## Selected excerpt
+--

Meanwhile as part of what appears to be border diplomacy in addressing the surge of migrants heading north, Biden is offering Mexico excess doses of coronavirus vaccines. The President announced that his goal of vaccinating 100 million Americans by his 100th day in office was being met on Friday – a month before his self-imposed deadline. In Europe, a hold on the AstraZeneca vaccine, produced in conjunction with Oxford University, was just lifted as cases of infection and death surge across the continent and vaccination rates remain appallingly low. Here in the U.S. a new survey of healthcare workers, who were the first to be offered vaccines, shows that about 40% remain unvaccinated. A whopping 18% say they don’t plan to get vaccinated and although that figure seems high, it is lower than the percentage of vaccine-skeptics in the general public.

The U.S. Centers for Disease Control and Prevention found that the state of California has had one of the most unequal vaccine distribution programs in the nation. The CDC also released new guidelines on Friday that could greatly impact school reopenings. Based on new research the agency is now recommending only 3 feet of social distancing between masked children rather than 6. Meanwhile one of the scientists behind the ground-breaking messenger RNA technology that has driven many of the new COVID-19 vaccines says that tackling cancer is her next goal. Ozlem Tureci, who is the co-founder of BioNTech, said, “We have several different cancer vaccines based on mRNA,” and that addressing cancer cells was the original goal of the technology.

+--

## Data provided
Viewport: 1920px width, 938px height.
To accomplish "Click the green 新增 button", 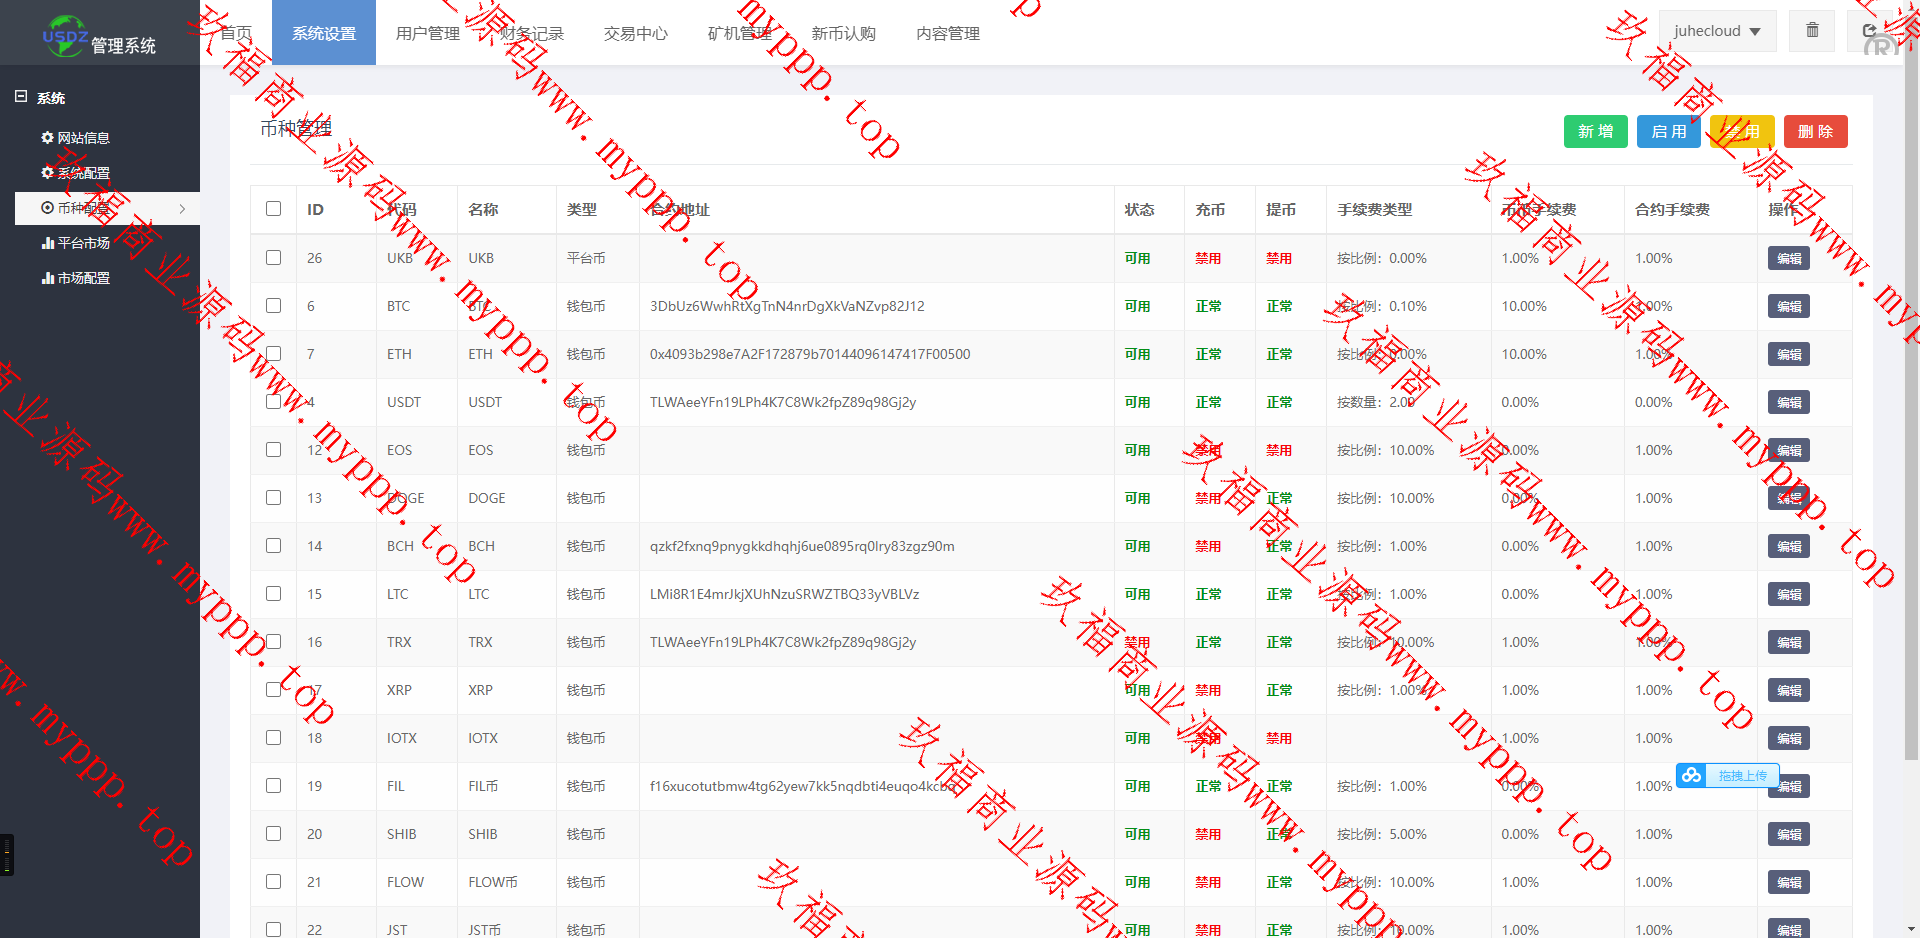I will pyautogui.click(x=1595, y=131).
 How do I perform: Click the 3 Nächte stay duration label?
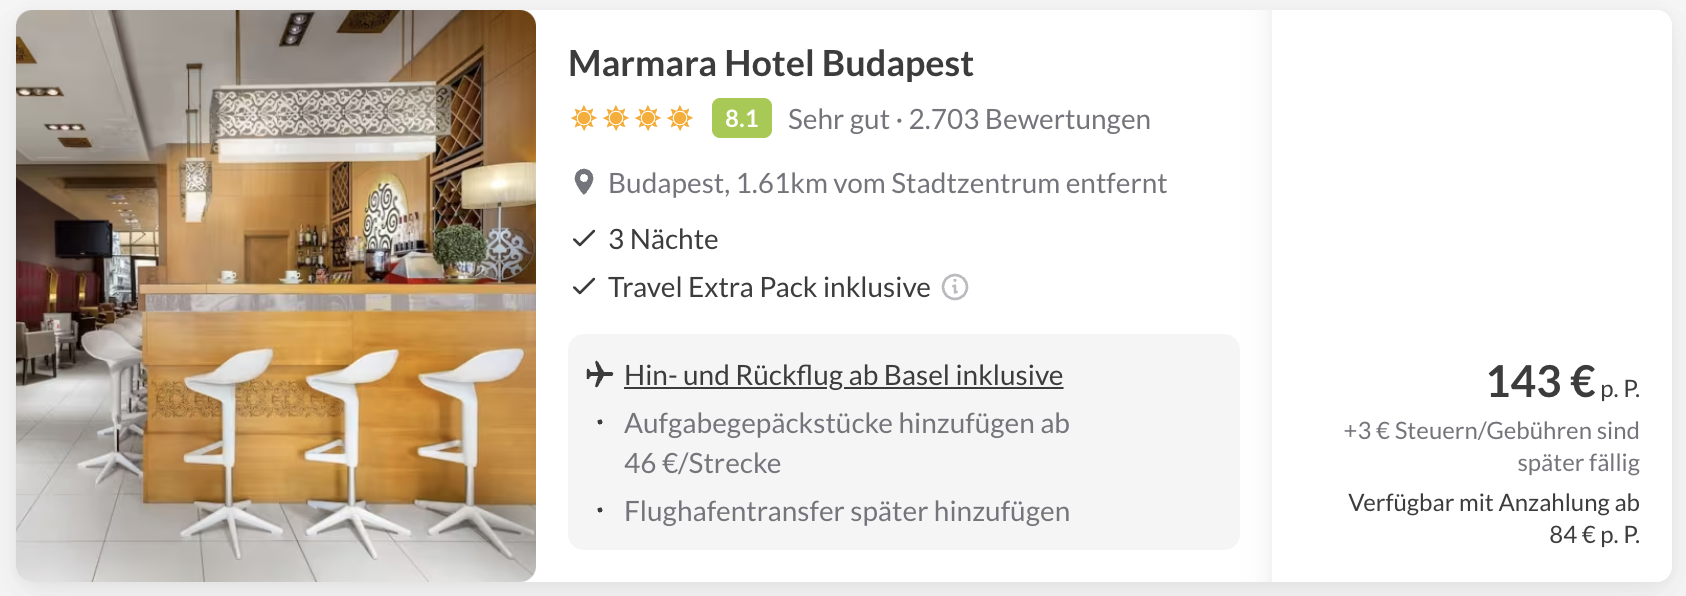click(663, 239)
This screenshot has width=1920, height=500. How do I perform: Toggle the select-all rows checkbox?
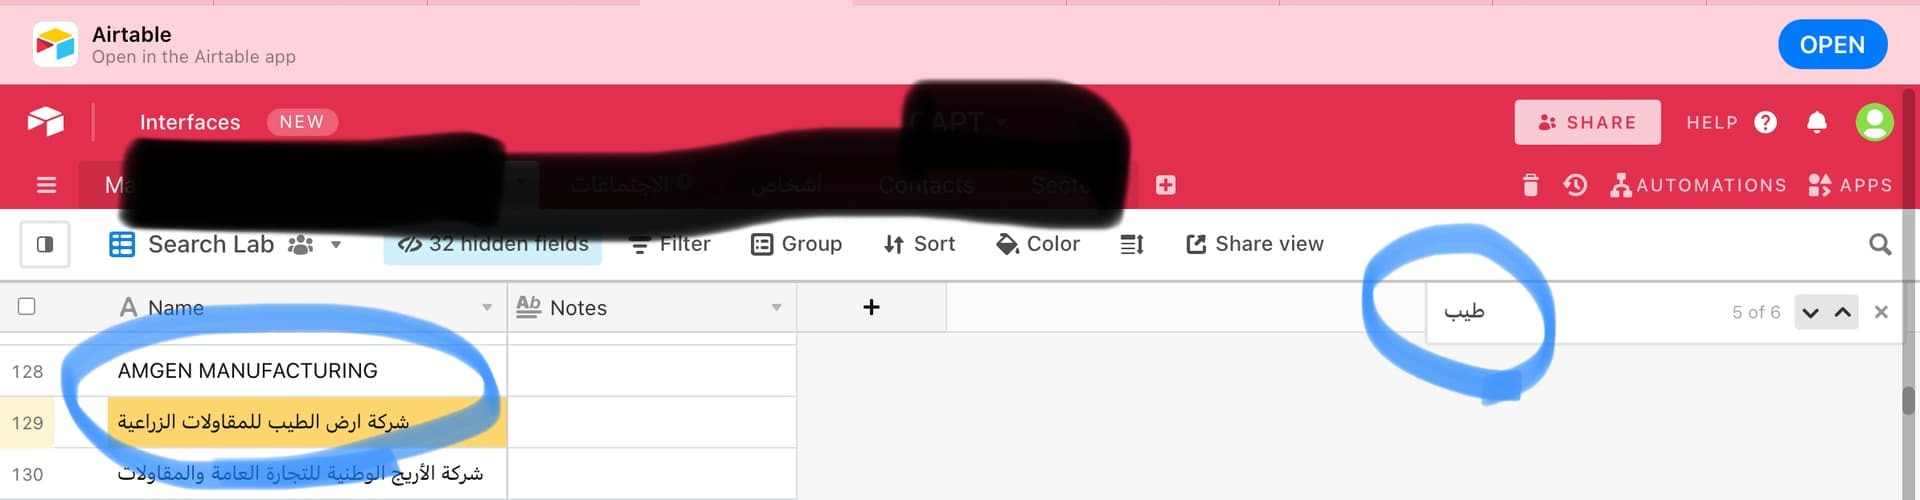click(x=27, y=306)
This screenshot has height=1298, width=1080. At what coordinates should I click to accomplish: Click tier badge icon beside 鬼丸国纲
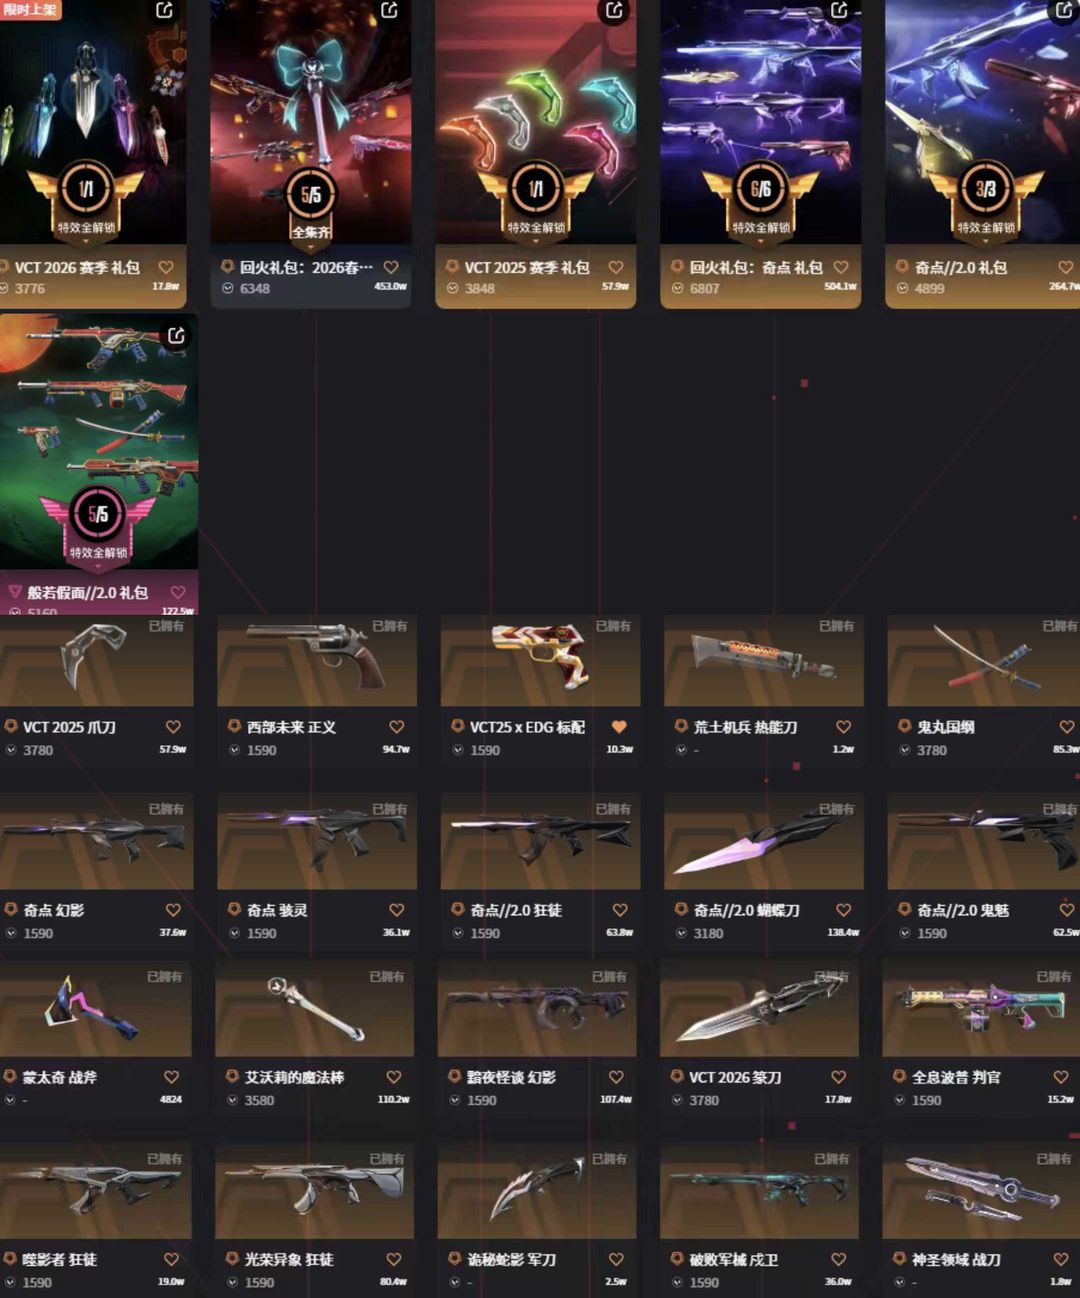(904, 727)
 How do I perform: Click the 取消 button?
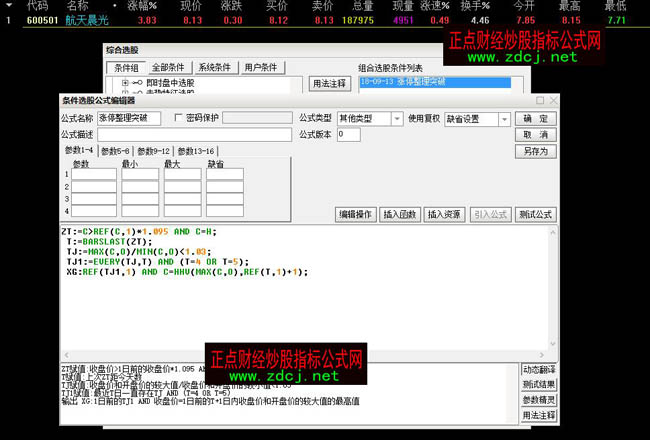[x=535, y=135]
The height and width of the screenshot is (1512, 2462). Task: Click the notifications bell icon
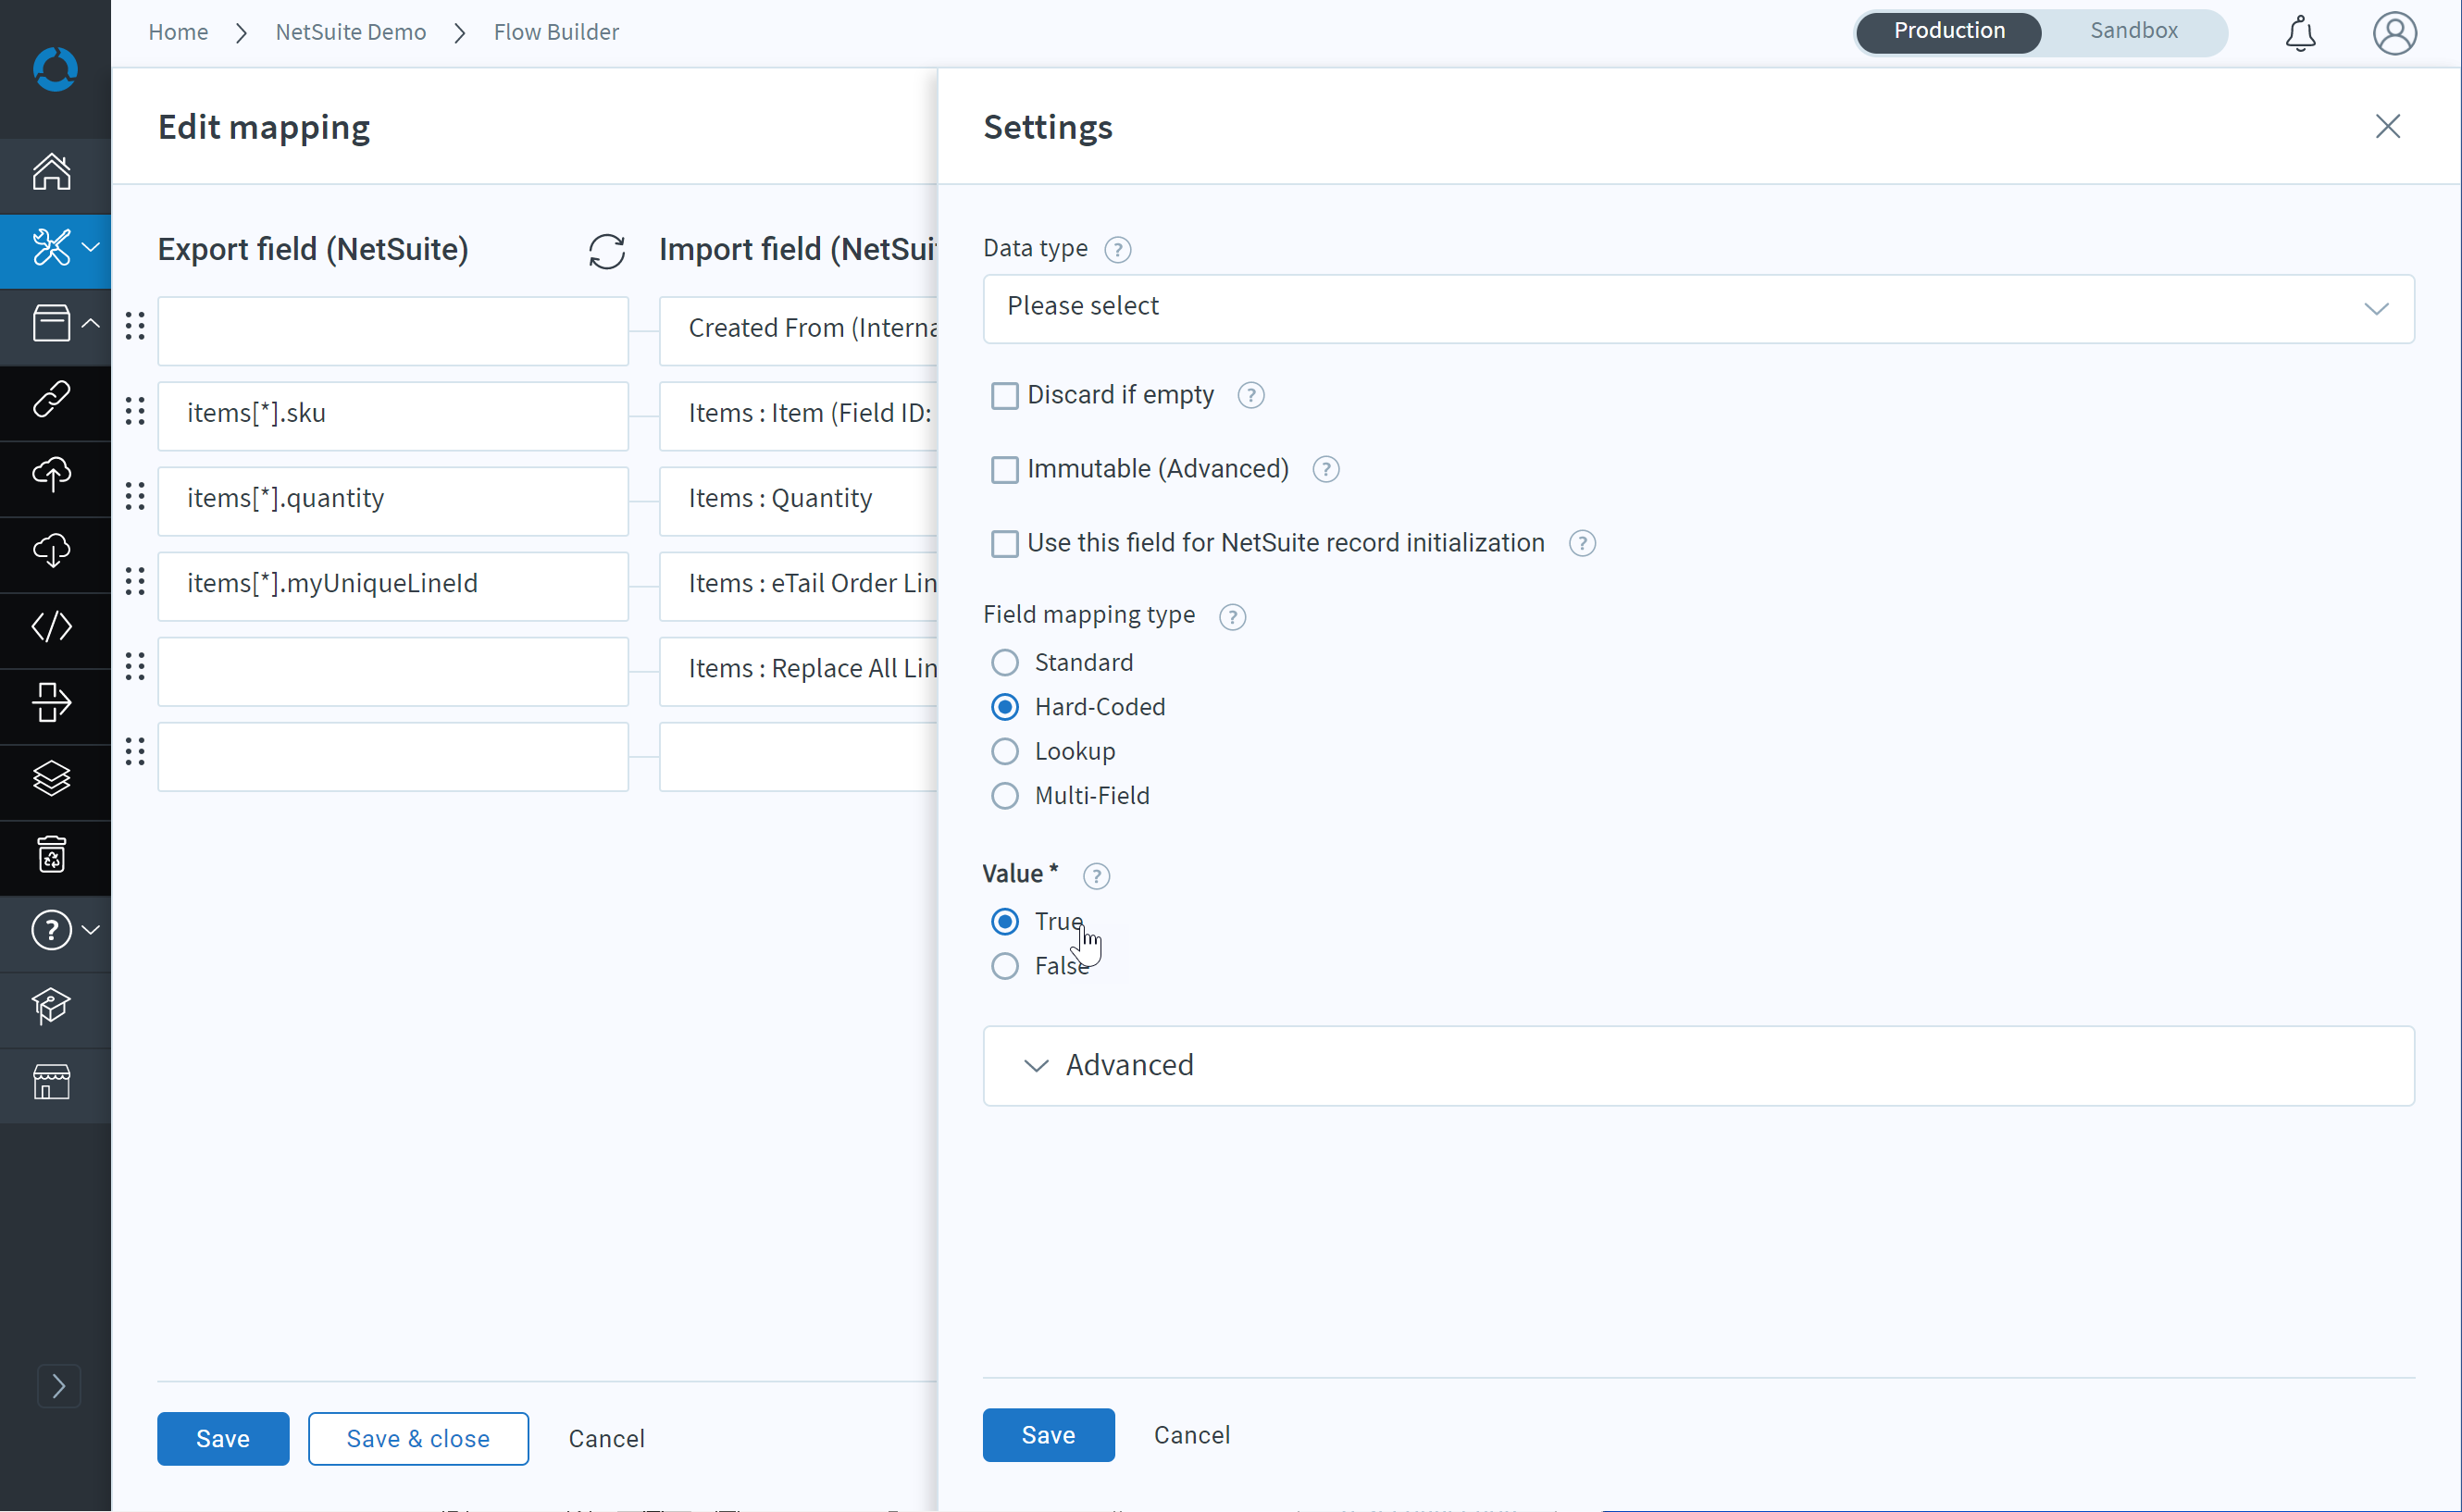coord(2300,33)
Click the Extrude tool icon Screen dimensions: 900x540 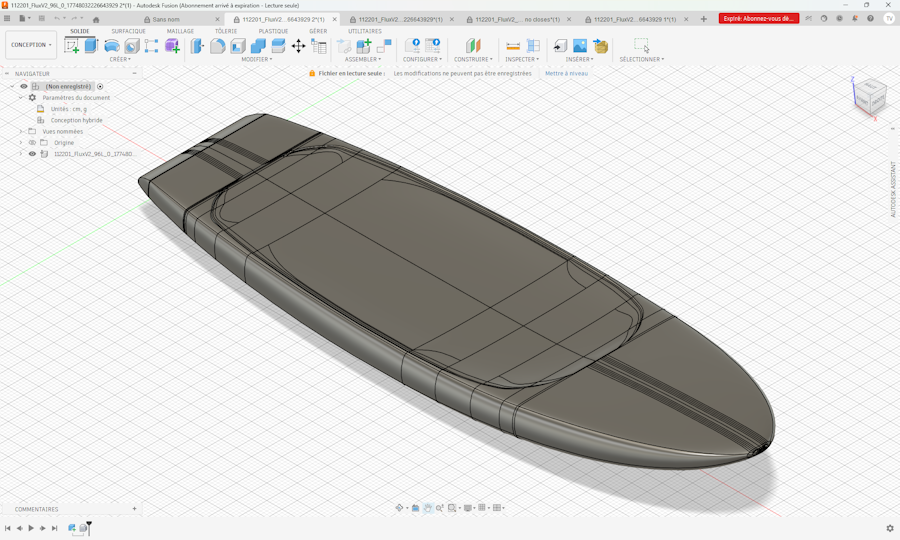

+--

## Activity list
1 - Check each statement below against the vaccine news roundup and answer yes or no, quoting the words of the roundup that settle it. (a) Biden's goal of vaccinating 100 million Americans was met before his deadline. (b) About 18% of surveyed healthcare workers remain unvaccinated. (c) The CDC now recommends 6 feet of distance between masked children.
2 - Write the next paragraph of the vaccine news roundup, picking up after its final sentence.

## Expected results
1 -
(a) Yes: "was being met on Friday – a month before his self-imposed deadline"
(b) No: "about 40% remain unvaccinated"
(c) No: "recommending only 3 feet of social distancing between masked children rather than 6"

2 -
In Minneapolis where the trial of Derek Chauvin for the killing of George Floyd continues, the trial judge has just denied motions from Chauvin’s lawyer for a delay and for a change in venue. The intersection where Floyd died after Chauvin knelt on his neck for more than 8 minutes remains the site of anger and violence. Minneapolis Police Chief Medaria Arradondo vowed to reopen 38th and Chicago, an area that has been renamed George Floyd Square. In other news of police brutality, a coroner’s report in a case in Columbus, Ohio of a black man named Casey Goodson Jr has been released. According to the report Goodson died after a white officer named Jason Meade fired six shots at him from behind. Five of the six entered the 23-year old’s body, killing him. Meade was suspended but has yet to be arrested.

Criminal charges have been filed in a 2020-state election race in Florida where a GOP candidate won by only 32 votes. Frank Artiles, a former senator from the Miami area had paid $44,000 to a man name Alex Rodriguez to run as a third-party candidate in a race where the Democratic candidate had a similar sounding name, Jose Javier Rodriguez. The idea was that voters intending to vote for the Democrat might accidentally vote for the candidate paid to run. Mr. Jose Javier Rodriguez lost to the Republican candidate Ileana Garcia by just 32 votes. Artiles now faces felony charges.

Newly elected Georgia Democratic Senator Raphael Warnock is denouncing the harsh anti-voter bills that his state’s GOP dominated legislature has just passed. Calling it “Jim Crow in new clothes,” Warnock said in a recent speech, “Politicians in my home state and all across America, in their craven lust for power, have launched a full-fledged assault on voting rights. They are focused on winning at any cost, even the cost of the democracy itself.”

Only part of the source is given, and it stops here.